--- DOCUMENT EXCERPT ---
King of Tibet
- Reign: c. 676 – 704
- Predecessor: Mangsong Mangtsen
- Successor: Lha Balpo or Tridé Tsuktsen
- Lönchen: Gar Tsenye Dompu Gar Trinring Tsendro
- Born: Düsong Mangpojé (འདུས་སྲོང་མང་པོ་རྗེ་) c. 668 Drakpu, Tibet (in modern Zhanang County)
- Died: 704 (aged 35 – 36) Mywa territory (modern Yunnan)
- Burial: 706 Lharichen Mausoleum, Valley of the Kings
- Spouse: Chimza Tsenmotok
- Issue: Tridé Tsuktsen

Regnal name
- Tridu Songtsen
- Dynasty: Yarlung
- Father: Mangsong Mangtsen
- Mother: Droza Trimalö
- Religion: Tibetan Buddhism

= Tridu Songtsen =

3rd Tibetan Emperor and 36th King of Tibet (668–704)

Tridu Songtsen (668 – 704), also known as Dusong Mangban, was the 36th King (Tsenpo) of Tibet from 676 until his death in 704.

==Ascent to throne==
Dusong ascended the Tibetan throne after the death of his father, Mangsong Mangtsen, in 676. The Old Book of Tang says that Dusong was eight years old in 679—nine years old by Western reckoning. He was, therefore, presumably born in 670 and was six or seven years old when he began his reign. Due to his youth, he was enthroned with the minister Gar Tongtsen's second son, Khri 'bring, to act as regent.
---
__WORK TO COMPLETE__:
- A) According to the article on Tridu Songtsen, who was enthroned alongside him to act as regent?
- B) Carry the article on Tridu Songtsen forward from its last sentence.
The material that comes next is separate from the article on Tridu Songtsen.
--- COLLECTED DATA ---
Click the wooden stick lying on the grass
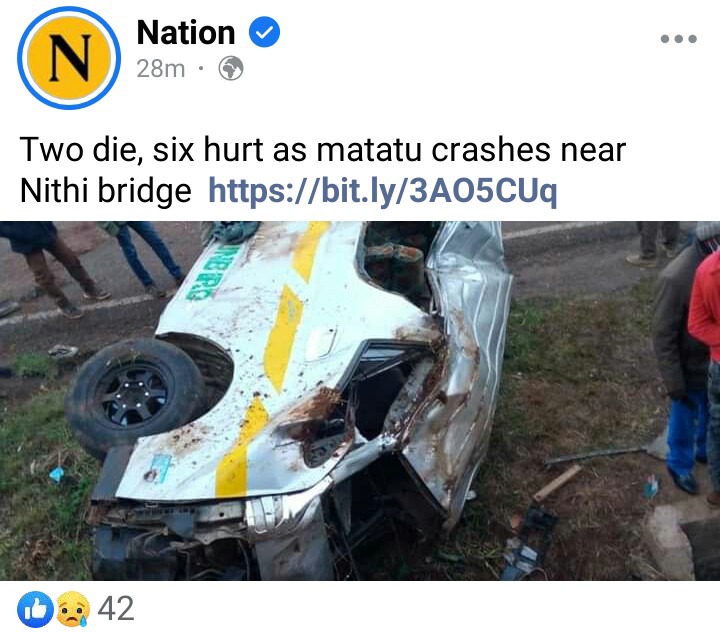The image size is (720, 632). tap(557, 483)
---
__ANSWERS IN ORDER__:
- A) Khri 'bring, the second son of the minister Gar Tongtsen.

- B)
==Political and military activities==
In 676 the Tibetans made raids on Shanzhou, Guozhou, Hezhou (now Linxia), Diezhou, Migong and Danling in Gansu. The Chinese counterattacked, defeating the Tibetans at Longzhi. The Chinese army led by Li Jingxuan were soundly defeated near Qinghai Lake, however, and by the end of 677 Tibet controlled the whole of the Tarim Basin and the mountainous regions to the southwest.

===Revolt of Zhangzhung and the leadership of his mother, Khrimalod, and his ministers===
The western kingdom of Zhangzhung revolted soon after the death of King Mangsong Mangtsen (also known as Trimang Löntsen, ) (r. 650–677), the son of Songtsen Gampo, but was brought back under Tibetan control by the "firm governance of the great leaders of the Gar clan" the following year.

Under the leadership of his powerful mother, Khri ma lod, and his ministers and generals during the early part of his reign, Tibet continued to maintain and even expand its territory.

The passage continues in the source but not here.